Leichtathletik Verband
Iaaf und IOC stehen im Fall Semenya vor Lösung

Im Fall um erhöhte androgene Werte bei Athletinnen steht die Iaaf und das IOC offenbar vor einer Lösung. Anfang Juli bestanden Unklarheiten über die Südafrikanerin Caster Semenya.

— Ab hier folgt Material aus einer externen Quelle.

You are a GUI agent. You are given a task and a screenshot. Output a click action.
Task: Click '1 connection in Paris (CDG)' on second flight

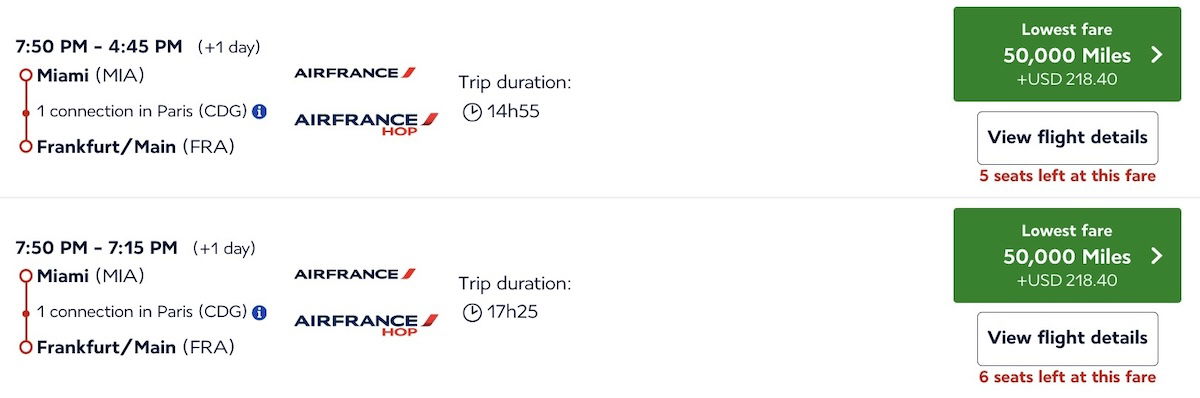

Nach dem Fall der südafrikanischen 800-m-Weltmeisterin Caster Semenya steht der Leichtathletik-Weltverband Iaaf in Kooperation mit dem Internationalen Olympischen Komitee (IOC) offenbar vor einer Lösung des Problems mit erhöhten androgenen Werten bei Athletinnen. "Die Arbeit ist in der entscheidenden Phase. Wir arbeiten eng mit dem IOC zusammen und hoffen auf Bekanntgabe einer künftigen Regelung bei der Iaaf-Tagung im April 2011 in Daegu/Südkorea", heißt es in einer Iaaf-Pressemitteilung. Neue Regularien sollen dann bis 1. Mai 2011 festgelegt werden.

Der Leichtathletik-Weltverband Iaaf hatte Anfang Juli 2010 entschieden, dass Caster Semenya weiter als Frau starten darf. Sie hatte dann etliche Rennen bestritten und war auch wieder Weltklassezeiten gelaufen. Während einer schier endlosen Diskussion um ihr Geschlecht musste die 19-Jährige eine elfmonatige Zwangspause einlegen. Bei ihr gab es laut Experten sowohl männliche als auch weibliche Geschlechtsmerkmale.